*EXCERTO DA FONTE*:

++++

Roteiro do Património Subaquático dos Açores pode render 35 milhões por ano, garante José Luís Neto

Já se imaginou a fazer turismo no fundo do mar dos Açores? Tal realidade já existe há muito tempo e a adesão por parte dos turistas e até dos locais começa a crescer. Desta forma de fazer turismo nasceu o projecto “Património e Turismo Arqueológico Subaquático na Macaronésia, Margullar”. Este nasceu no âmbito do Programa Operativo de Cooperação Territorial (Interreg V-A) Espanha-Portugal (Madeira-Açores-Canárias) e é co-financiado pelo Fundo Europeu de Desenvolvimento Regional da União Europeia. Sobre o mesmo falou connosco o arqueólogo José Luís Neto, coordenador técnico daquele projecto através da Direcção Regional da Cultura.

++++

*SECÇÃO DE DADOS*:

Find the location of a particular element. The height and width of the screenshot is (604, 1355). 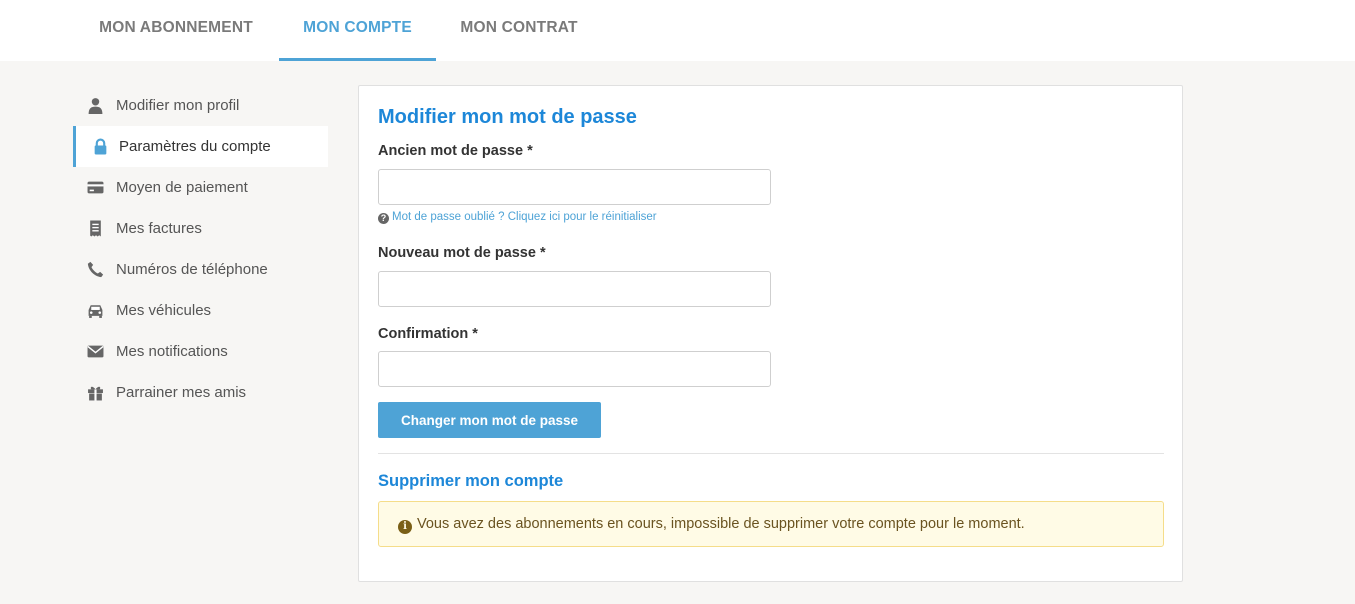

++++

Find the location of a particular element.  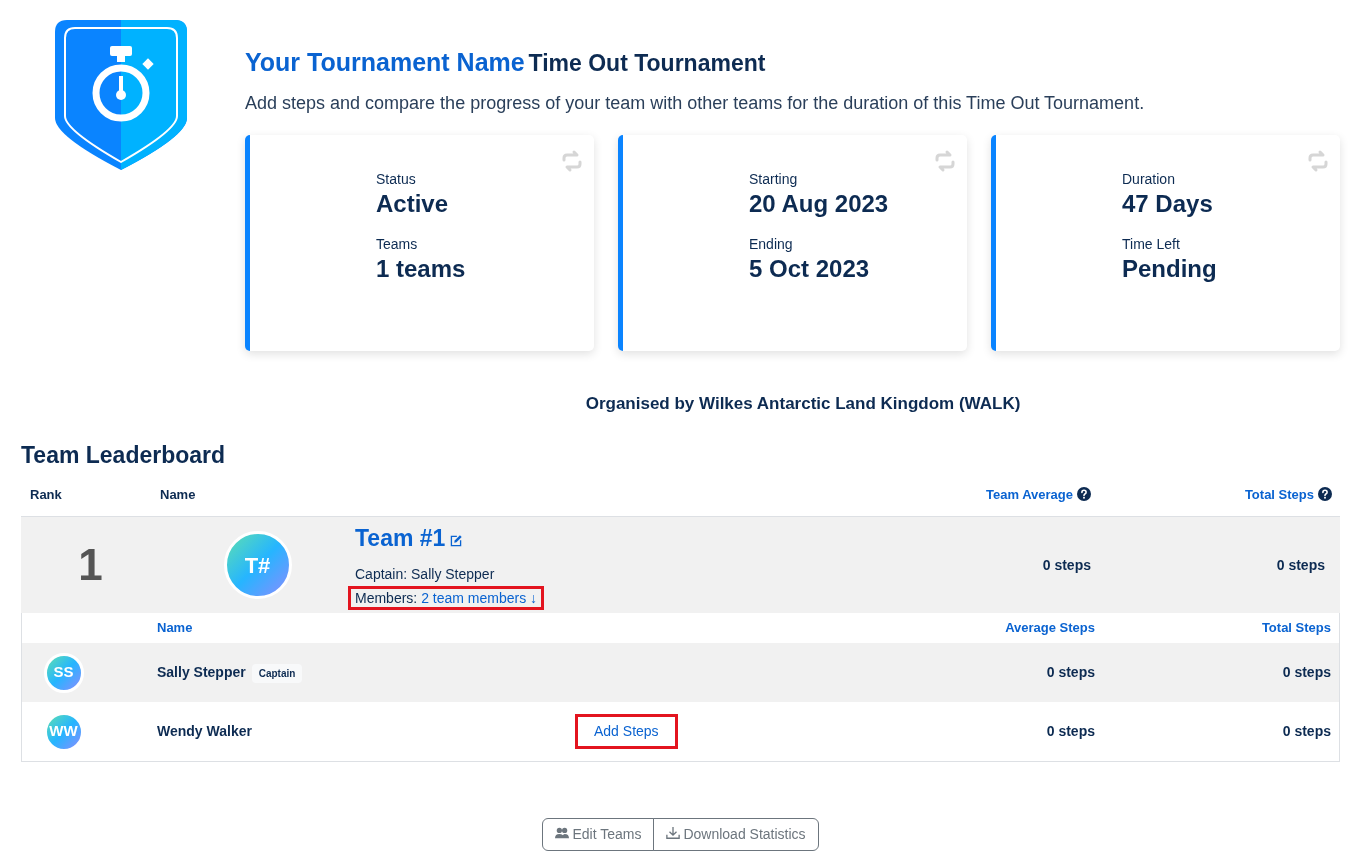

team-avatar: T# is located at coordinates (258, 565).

++++

*ENUNCIADO*: Transcreva na íntegra, sem qualquer alteração, o excerto da fonte sobre o património subaquático dos Açores.

*RESOLUÇÃO DA TAREFA*:
Roteiro do Património Subaquático dos Açores pode render 35 milhões por ano, garante José Luís Neto

Já se imaginou a fazer turismo no fundo do mar dos Açores? Tal realidade já existe há muito tempo e a adesão por parte dos turistas e até dos locais começa a crescer. Desta forma de fazer turismo nasceu o projecto “Património e Turismo Arqueológico Subaquático na Macaronésia, Margullar”. Este nasceu no âmbito do Programa Operativo de Cooperação Territorial (Interreg V-A) Espanha-Portugal (Madeira-Açores-Canárias) e é co-financiado pelo Fundo Europeu de Desenvolvimento Regional da União Europeia. Sobre o mesmo falou connosco o arqueólogo José Luís Neto, coordenador técnico daquele projecto através da Direcção Regional da Cultura.